Thus, a special guest of the forum, Turkey’s Prime Minister, Recep Tayyip Erdogan, said that the recession is a common problem, which to solve the combined efforts of the international community are required. Today, when the European and global economy are slowing down, credibility and trust play a key role here, as without them there will be "no investment, no money, and no welfare of the people." In this regard, the G20 should play a more serious role. Along with that, he criticized the subjectivity exhibited by the rating agencies which in the evaluation of the emerging markets are often based on political or ideological motives. They should fairly consider the employment and economies, and only then evaluate. Otherwise, this would harm the states to which they assign ratings. Speaking about the achievements of his country, Turkey’s Prime Minister noted that today Turkey has one of the fastest growing economies in the world.

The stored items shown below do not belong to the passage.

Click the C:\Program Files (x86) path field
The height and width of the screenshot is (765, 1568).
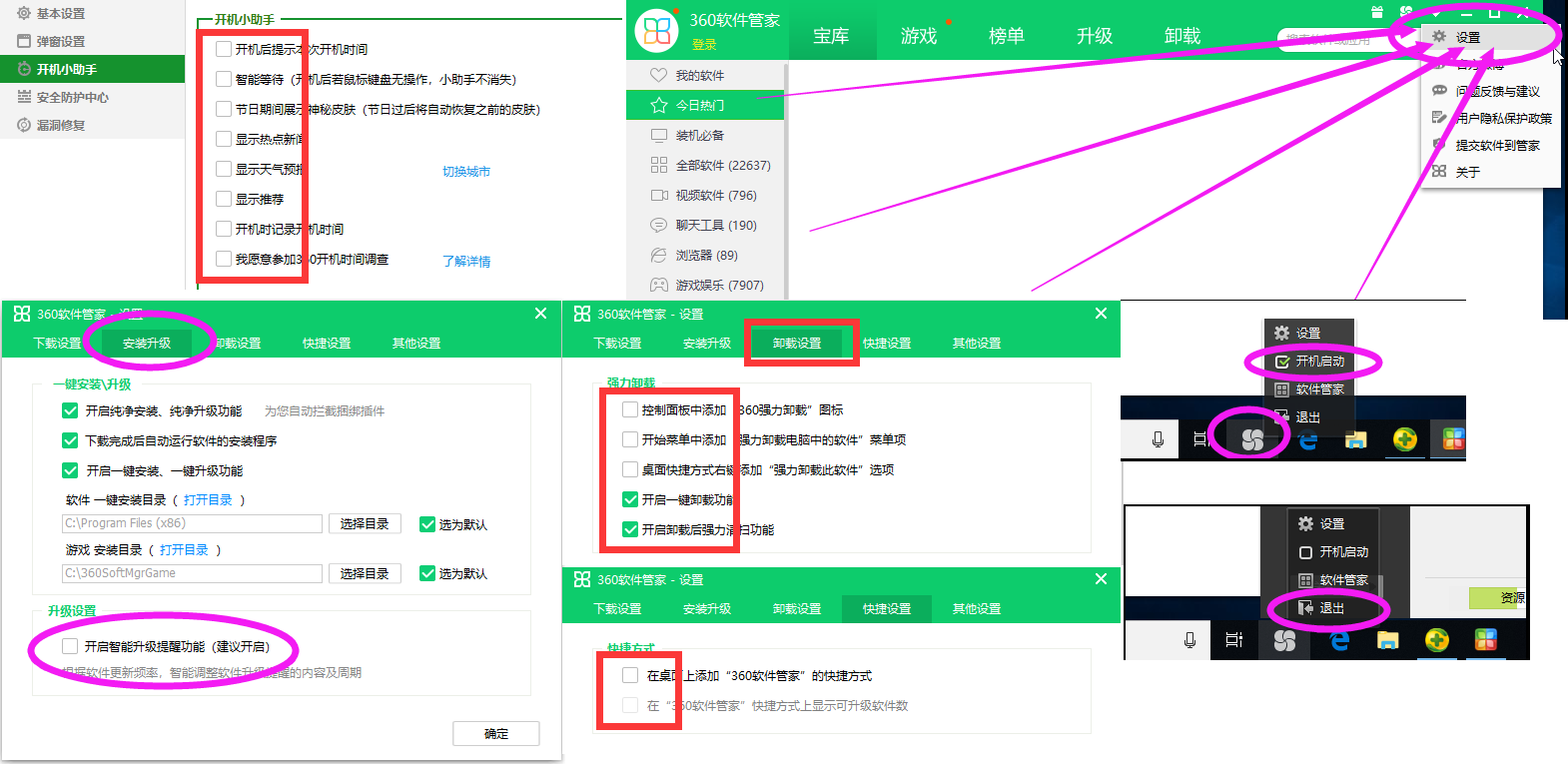pyautogui.click(x=192, y=523)
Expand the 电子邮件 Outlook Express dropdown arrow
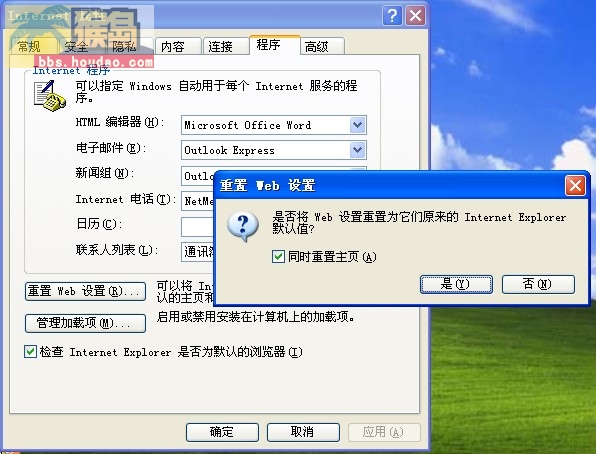The image size is (596, 454). point(357,150)
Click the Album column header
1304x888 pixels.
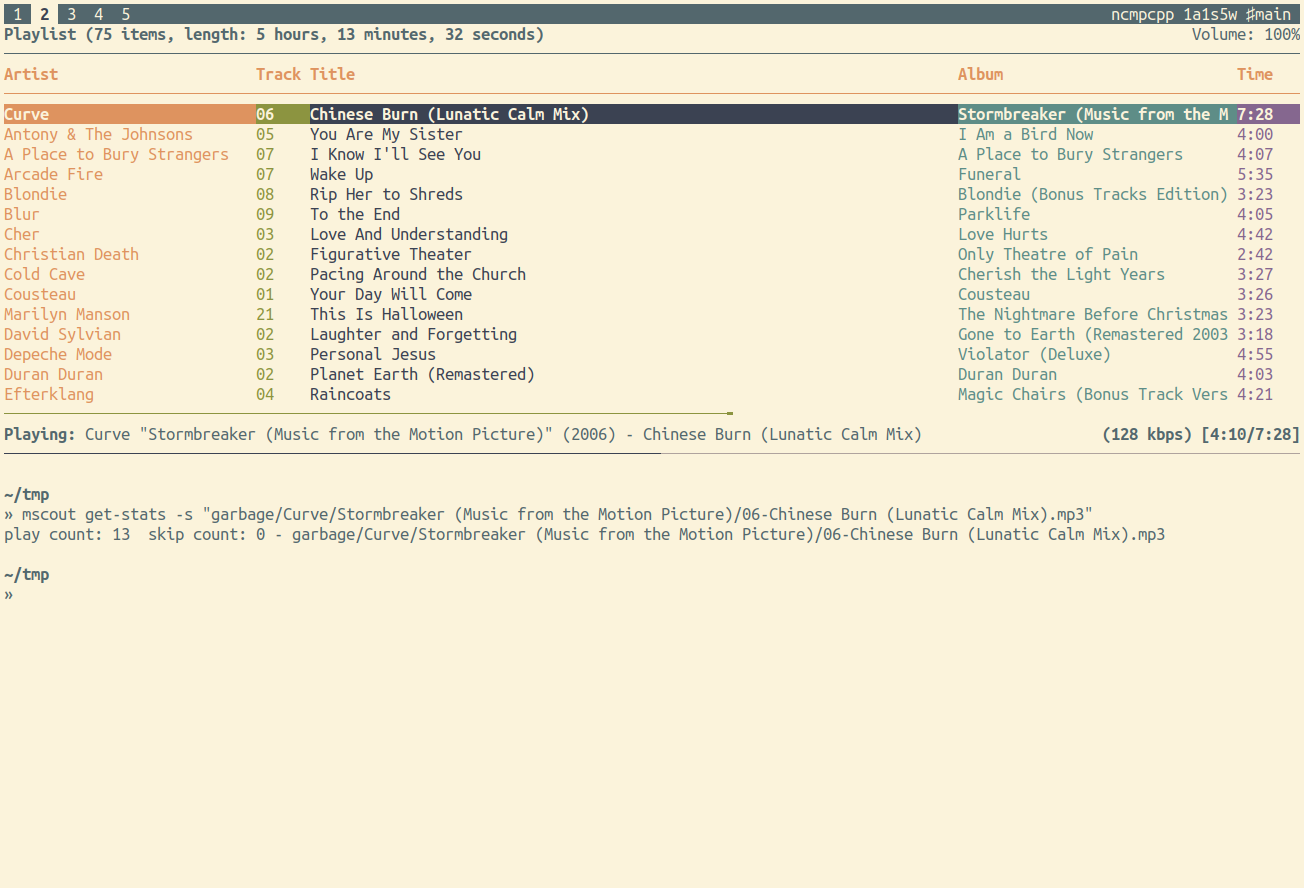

Over the past nine years, the economy of Turkey grew fourfold, and Mr. Erdogan could share that successful experience. "Of course, every country has its own conditions, in which it combats the recession and defines its strategy for economic growth. However, in terms of financial policy and the system of incentives, we could be an example for the others and cooperate in overcoming the recession."

High appraisal to the Astana Economic Forum as a platform on which the present day discussion of key issues takes place was given by the UN Secretary-General Ban Ki-moon in his welcoming speech for the forum, which was read by Under-Secretary-General for Economic and Social Affairs Sha Zukang to the AEF participants. As indicated in the address to the participants, in 2030 the world will need at least 50% more food, 40% more energy, and 30% more water, as well as millions or even billions of new jobs, and therefore to resist the existing challenges can only be possible through creative unconventional thinking. In this regard, a new economic model should be based on environmental sustainability and social development, with attraction of new segments of the population, as well as with taking into account the fiscal, budgetary, intergovernmental, social and environmental aspects.

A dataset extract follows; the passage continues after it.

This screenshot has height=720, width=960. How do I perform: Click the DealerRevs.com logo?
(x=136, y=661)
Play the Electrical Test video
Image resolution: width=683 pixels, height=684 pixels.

Ex-President of Germany Horst Koehler in his speech deepened into the issue of observance of the principles of social justice. Stating that the economic recession has not ended yet, he noted that one of the underlying causes of this problem is the lack of a common format of regulation, and thus, it is necessary to develop common approaches to solving global problems. In this regard, the observance of ethics should become the main condition. "The society in its unrestrained avarice, in the pursuit of short-term profits and financial well-being became neglecting morality... In Berlin, one can buy a postcard with the slogan: "If everyone starts thinking only about yourself, we will all lose." It really has a deeper meaning. We have to take into account the value of all the nations in the world. We need a global ethic. Truthfulness, tolerance, equality, partnership and equitable economic order – these are the priorities mankind should adhere to in the future. Only then we can succeed."

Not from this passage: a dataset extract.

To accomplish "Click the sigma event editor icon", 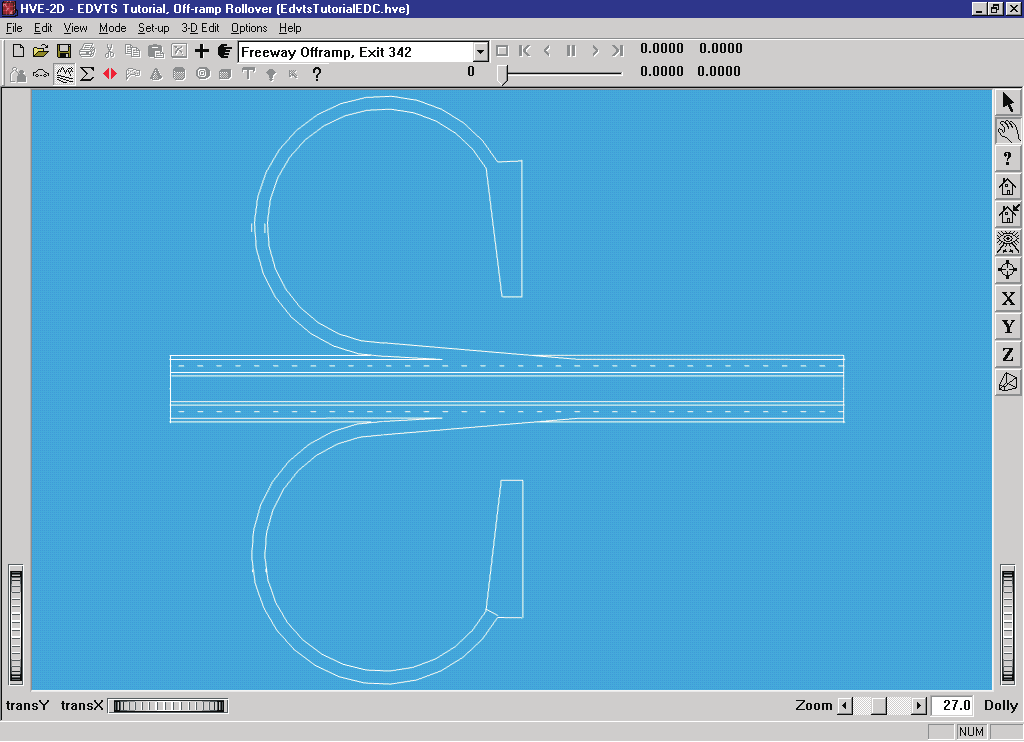I will click(87, 74).
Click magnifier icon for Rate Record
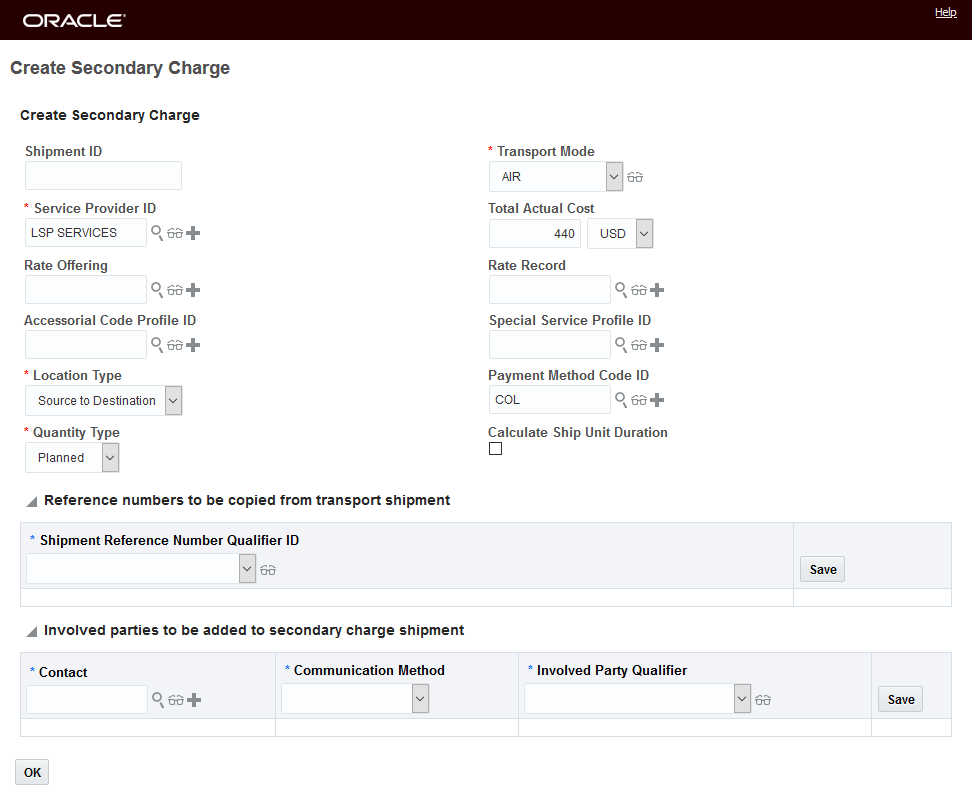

Deputy Managing Director of the International Monetary Fund, Min Zhu said that the world is entering the stage of slow economic growth. For example, in 2012 global GDP grew by 3.5%, compared to last year's 4%. The growth itself is becoming more heterogeneous, ranging greatly from country to country. As a result, the foundation of the global economic situation is changing – the main driver is shifting towards the developing countries; the latter are likely to account for more than 50% of global GDP in the current year. The former leaders, the developed countries, by contrast, are slowing down as a result of unresolved issues with sovereign debt and the banking sector. The IMF predicts that the situation will further deteriorate, and stabilization in Europe can hardly be expected before 2016.

Speaking of Central Asia, Min Zhu said that the countries of this region well tolerated global financial turmoil, in general. Along with that, in the condition when the investment capital flows are extremely unstable, for us it is quite important to diversify the economy so as to move away from its pronounced dependence on raw materials. The second objective is to rehabilitate the financial sector, which will protect against "external shocks".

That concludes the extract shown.